Independentemente, como sempre fui, no que toca à cidade política macaense, não dou sequer uma opinião. E nem valia a pena porque o resultado das eleições directas e universais do seu núcleo naquele órgão da nossa limitada soberania em nada acabará por influenciar as suas deliberações dada a força que o bloco dos nomeados e indirectos continuará a ter.

Porquê então este tema para o Postal de hoje? Unicamente para fazer um voto: que na próxima legislatura a Assembleia se não esqueça de que uma das suas mais importantes atribuições é a da fiscalização dos actos do Governo. Pois não havendo quem a faça, por mais que os deputados se considerem “ícones da Democracia”, sem ter quem legalmente o fiscalize, nunca o Governo o poderá igualmente ser.

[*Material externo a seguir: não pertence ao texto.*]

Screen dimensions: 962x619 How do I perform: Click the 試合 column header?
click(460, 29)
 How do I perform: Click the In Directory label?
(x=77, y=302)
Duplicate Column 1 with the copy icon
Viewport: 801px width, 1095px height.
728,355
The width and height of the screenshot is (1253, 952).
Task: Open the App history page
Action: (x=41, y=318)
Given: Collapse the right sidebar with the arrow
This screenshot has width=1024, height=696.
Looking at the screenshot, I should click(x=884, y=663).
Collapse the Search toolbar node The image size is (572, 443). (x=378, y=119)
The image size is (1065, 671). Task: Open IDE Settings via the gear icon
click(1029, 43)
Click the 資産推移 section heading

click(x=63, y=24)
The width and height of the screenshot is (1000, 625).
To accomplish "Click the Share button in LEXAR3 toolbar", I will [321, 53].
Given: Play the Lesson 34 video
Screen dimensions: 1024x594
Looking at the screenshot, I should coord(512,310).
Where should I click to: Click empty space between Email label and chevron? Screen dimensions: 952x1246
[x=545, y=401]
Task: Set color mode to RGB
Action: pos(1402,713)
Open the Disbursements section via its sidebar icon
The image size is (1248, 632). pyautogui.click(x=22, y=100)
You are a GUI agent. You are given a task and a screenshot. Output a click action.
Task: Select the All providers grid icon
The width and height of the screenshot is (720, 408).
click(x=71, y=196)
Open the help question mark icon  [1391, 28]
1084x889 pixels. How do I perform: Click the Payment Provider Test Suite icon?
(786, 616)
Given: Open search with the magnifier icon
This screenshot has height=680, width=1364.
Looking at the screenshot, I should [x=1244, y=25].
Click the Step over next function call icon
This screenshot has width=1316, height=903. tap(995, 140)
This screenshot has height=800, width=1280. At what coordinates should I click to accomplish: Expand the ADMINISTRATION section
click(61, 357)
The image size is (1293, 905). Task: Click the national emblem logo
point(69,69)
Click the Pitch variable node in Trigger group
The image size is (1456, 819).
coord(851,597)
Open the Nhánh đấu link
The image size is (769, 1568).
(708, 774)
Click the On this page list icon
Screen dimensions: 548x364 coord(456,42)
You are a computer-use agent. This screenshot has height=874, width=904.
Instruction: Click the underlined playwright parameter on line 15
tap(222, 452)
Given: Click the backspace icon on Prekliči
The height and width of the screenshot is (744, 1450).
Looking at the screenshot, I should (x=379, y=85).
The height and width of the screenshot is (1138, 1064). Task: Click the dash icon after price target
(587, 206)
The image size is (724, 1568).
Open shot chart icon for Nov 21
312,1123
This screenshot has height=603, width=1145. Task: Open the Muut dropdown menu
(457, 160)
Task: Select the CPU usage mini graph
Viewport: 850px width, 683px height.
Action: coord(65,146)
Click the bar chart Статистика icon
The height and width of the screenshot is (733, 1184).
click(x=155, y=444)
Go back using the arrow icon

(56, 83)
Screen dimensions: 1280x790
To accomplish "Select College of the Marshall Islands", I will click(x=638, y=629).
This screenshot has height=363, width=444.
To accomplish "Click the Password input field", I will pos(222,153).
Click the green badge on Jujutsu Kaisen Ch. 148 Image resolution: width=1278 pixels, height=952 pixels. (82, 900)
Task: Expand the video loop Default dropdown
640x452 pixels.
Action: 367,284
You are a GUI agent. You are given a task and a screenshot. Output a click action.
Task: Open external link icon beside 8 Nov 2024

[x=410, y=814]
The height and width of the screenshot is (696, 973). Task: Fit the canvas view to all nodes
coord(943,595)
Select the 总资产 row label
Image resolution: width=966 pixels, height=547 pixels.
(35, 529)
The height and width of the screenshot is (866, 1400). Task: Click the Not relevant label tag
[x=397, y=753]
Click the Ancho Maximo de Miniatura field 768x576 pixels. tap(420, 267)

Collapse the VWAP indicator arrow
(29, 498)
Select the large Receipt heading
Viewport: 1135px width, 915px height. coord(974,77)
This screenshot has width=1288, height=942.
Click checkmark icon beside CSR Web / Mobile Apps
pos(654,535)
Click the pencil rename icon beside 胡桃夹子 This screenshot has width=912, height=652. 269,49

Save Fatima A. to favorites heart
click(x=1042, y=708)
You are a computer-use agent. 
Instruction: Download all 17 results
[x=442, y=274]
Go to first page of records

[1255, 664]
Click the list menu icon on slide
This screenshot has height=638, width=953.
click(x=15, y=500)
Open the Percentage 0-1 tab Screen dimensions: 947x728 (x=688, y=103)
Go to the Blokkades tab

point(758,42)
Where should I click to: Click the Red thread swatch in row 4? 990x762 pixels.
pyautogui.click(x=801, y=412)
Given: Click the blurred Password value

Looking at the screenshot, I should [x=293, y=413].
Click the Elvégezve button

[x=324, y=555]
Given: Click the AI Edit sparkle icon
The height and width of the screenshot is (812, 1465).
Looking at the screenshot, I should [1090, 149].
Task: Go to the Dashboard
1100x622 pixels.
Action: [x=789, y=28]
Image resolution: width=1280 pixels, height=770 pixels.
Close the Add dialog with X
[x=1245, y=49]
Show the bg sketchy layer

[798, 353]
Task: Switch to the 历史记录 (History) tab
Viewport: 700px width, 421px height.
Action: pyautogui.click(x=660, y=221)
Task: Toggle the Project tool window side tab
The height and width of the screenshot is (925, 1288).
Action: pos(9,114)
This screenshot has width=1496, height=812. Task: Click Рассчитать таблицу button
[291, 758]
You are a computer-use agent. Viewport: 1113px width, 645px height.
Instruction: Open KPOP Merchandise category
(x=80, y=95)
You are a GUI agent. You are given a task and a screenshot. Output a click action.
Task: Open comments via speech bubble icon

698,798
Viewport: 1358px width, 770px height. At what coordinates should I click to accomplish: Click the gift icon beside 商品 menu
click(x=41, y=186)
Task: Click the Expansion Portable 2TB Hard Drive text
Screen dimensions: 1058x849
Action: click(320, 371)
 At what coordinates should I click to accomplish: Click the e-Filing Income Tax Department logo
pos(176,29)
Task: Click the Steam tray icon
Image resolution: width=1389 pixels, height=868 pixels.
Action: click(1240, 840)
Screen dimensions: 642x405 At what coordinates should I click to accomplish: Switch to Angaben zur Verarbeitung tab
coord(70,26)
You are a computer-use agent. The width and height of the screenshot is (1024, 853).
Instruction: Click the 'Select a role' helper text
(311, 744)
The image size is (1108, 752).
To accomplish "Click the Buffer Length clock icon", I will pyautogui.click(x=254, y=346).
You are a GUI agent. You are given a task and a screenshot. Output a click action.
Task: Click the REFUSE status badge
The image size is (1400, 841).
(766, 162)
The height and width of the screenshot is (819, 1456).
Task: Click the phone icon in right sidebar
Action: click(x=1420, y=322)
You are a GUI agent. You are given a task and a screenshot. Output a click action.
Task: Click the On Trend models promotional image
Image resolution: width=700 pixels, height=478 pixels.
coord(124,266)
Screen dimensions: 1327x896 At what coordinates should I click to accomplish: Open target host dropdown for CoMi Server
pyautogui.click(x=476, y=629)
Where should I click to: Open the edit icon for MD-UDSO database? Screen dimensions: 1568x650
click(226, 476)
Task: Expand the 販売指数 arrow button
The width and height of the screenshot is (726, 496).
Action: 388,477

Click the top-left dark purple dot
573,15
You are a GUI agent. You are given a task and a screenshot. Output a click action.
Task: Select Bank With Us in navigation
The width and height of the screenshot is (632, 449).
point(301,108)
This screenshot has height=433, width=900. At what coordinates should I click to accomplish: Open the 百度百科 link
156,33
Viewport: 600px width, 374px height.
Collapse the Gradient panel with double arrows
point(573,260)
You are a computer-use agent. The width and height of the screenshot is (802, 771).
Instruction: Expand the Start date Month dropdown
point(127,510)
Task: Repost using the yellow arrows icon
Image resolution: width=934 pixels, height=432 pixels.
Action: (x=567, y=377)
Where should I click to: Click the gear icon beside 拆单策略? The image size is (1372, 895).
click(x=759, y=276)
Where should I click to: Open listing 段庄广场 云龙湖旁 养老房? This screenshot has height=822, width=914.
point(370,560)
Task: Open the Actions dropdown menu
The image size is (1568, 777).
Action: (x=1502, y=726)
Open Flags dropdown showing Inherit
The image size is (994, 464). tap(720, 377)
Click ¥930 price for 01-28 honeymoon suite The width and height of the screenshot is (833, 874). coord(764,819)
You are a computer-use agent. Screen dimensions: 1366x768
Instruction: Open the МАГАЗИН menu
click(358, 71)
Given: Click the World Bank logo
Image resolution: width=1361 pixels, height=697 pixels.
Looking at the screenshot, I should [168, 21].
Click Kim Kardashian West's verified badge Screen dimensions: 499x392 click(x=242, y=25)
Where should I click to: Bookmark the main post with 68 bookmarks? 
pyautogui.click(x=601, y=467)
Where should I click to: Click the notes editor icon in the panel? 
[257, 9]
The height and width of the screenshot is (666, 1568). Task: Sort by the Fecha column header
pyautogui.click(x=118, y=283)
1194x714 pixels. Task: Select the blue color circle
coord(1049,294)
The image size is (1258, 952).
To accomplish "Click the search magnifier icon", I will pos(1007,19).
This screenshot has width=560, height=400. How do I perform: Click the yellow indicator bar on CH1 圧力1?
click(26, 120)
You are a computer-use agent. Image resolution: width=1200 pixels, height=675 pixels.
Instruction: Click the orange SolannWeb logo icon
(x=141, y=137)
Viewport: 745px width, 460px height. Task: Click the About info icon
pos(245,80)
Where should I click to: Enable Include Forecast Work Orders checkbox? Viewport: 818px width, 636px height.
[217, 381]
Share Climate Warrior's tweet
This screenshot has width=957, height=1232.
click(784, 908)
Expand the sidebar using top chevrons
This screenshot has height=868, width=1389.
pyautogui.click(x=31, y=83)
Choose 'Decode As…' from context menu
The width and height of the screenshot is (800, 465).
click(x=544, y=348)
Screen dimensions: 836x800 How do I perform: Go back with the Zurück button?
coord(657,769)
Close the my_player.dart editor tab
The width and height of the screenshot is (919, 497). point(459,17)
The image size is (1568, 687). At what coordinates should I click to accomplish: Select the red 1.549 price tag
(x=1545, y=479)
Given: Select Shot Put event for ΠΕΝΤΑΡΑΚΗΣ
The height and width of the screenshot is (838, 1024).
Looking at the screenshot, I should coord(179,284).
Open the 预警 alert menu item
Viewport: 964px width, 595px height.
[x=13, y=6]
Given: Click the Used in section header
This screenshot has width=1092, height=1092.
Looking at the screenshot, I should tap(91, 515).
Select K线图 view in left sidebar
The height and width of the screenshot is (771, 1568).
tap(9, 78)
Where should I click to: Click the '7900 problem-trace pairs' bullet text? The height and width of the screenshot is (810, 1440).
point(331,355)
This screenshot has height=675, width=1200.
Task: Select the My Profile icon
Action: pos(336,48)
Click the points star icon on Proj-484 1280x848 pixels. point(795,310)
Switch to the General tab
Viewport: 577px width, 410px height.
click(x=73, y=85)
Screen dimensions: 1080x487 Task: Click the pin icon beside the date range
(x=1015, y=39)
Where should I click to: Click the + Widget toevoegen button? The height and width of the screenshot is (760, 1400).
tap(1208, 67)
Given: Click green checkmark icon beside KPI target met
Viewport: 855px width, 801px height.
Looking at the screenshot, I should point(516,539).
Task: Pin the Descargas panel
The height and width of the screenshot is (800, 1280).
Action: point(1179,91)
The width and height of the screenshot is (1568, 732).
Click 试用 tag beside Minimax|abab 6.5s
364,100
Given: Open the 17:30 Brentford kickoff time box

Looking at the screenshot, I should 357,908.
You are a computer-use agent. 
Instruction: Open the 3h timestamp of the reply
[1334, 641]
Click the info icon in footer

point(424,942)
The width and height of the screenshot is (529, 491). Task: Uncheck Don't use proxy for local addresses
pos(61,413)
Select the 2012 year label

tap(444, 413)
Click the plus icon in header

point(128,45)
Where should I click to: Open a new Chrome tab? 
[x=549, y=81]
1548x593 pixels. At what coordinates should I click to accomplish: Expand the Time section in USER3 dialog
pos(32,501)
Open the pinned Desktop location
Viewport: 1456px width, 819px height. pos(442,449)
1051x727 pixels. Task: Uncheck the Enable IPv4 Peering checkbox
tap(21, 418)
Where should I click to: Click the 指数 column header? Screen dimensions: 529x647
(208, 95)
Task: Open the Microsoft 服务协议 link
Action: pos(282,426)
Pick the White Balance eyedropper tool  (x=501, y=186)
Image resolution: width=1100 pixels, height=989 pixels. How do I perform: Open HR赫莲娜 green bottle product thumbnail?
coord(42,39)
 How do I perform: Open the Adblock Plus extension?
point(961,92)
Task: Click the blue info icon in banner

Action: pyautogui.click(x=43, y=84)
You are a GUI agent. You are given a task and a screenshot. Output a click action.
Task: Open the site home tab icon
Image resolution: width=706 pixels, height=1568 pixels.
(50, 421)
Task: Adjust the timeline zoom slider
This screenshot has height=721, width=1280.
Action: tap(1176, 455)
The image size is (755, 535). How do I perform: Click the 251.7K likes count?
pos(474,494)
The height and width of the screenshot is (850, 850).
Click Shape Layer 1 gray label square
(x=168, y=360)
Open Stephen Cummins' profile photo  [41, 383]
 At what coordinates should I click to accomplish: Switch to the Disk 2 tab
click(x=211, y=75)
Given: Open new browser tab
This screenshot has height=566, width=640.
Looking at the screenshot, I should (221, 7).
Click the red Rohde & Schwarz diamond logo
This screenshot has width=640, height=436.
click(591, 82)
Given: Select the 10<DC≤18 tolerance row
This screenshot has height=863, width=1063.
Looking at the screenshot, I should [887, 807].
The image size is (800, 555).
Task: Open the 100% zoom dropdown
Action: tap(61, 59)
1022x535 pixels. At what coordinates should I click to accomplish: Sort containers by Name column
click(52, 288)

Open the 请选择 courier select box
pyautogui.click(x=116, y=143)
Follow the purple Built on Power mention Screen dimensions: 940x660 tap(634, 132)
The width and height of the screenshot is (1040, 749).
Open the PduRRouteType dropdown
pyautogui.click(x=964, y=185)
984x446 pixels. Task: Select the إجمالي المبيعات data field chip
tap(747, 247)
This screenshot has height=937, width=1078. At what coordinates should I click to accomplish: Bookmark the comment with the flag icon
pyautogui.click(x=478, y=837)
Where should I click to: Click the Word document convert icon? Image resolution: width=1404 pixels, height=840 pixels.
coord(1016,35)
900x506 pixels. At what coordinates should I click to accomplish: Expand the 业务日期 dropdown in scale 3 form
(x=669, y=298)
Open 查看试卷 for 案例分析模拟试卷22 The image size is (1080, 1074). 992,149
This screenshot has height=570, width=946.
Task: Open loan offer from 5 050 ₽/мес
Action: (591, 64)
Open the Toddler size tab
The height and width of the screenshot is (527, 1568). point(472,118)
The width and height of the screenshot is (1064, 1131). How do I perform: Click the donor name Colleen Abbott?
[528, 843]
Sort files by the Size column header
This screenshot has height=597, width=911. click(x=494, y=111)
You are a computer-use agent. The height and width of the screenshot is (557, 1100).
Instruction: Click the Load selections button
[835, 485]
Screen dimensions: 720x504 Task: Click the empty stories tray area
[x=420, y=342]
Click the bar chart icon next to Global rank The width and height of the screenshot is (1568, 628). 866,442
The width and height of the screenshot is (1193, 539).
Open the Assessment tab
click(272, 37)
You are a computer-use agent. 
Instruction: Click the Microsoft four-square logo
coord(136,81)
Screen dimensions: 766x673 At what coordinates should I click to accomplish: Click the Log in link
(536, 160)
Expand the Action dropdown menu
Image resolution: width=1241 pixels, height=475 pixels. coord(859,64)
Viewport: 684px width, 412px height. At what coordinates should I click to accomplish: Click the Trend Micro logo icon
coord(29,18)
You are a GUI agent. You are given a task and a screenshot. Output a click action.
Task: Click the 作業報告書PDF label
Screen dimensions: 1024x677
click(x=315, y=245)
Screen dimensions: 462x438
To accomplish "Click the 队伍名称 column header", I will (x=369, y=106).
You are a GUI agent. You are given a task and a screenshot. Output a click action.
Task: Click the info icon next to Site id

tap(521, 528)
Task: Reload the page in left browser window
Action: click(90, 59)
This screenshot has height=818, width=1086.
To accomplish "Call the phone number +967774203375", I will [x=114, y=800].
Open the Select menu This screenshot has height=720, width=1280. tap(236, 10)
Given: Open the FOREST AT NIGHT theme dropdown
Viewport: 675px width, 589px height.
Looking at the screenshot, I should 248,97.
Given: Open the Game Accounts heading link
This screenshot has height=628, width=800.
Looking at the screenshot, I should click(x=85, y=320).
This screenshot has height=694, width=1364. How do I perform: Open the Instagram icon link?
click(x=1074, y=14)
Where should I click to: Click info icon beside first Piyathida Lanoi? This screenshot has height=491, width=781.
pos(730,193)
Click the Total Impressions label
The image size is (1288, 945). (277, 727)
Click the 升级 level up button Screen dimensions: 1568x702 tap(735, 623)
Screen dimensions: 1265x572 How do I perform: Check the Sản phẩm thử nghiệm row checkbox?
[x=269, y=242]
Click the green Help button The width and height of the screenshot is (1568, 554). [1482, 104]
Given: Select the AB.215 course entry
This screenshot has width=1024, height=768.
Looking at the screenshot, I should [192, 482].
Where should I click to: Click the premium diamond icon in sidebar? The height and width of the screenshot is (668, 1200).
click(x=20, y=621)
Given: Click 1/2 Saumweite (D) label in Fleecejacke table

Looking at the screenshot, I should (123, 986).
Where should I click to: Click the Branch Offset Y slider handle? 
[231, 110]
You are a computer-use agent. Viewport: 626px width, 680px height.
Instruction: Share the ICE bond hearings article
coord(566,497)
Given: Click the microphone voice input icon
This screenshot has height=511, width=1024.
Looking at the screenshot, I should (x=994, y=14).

E, já agora, porquê tantos candidatos? Creio que uns por uma razão e outros por uma razão diversa. Alguns (muitos) pela vaidade de verem os seus nomes emergirem do anonimato e eles passarem a ser conhecidos por o Deputado tal e tal; e outros por se tornarem nuns dos sempre respeitados – e não só… – intermediários de qualquer cidadão para fazer chegar ao trono do Executivo os seus interesses, assim alcançando o prestígio social que doutra forma nunca iriam ter. E mais nada pois que, como já sublinhei, com o seu formato actual o grupo dos deputados eleitos por sufrágio universal mesmo que politicamente coeso – o que não tem acontecido – nunca conseguirá superar a barreira dos seus colegas nomeados e “eleitos” pela via indirecta.

Em todo o caso, é sempre politicamente interessante acompanhar a corrida dos 186 inscritos nas 24 listas aceites para apreciar as posições – as declarações – que cada um vai mostrar ao longo desta campanha e cotejá-las mais tarde com as posições que vierem a tomar no nosso pequeno Hemiciclo. E, já, agora para se compreender por que se intitulam “os ícones da democracia”.

Se ícone, como penso, significa modelo, exemplo, porta-voz ou porta-bandeira de qualquer ideal ou objectivo, qual será então a democracia de que intitulam ícones? A nomeada? A pela via indirecta? A sufragada por eleições universais e secretas?

Conforme podemos verificar nas antigas corridas eleitorais – e com todo o respeito por todos eles – creio que, salvas raras e ingénuas excepções, no fundo não passam de ícones de si mesmos.

 

* Docente. Anterior presidente do Instituto Politécnico de Macau.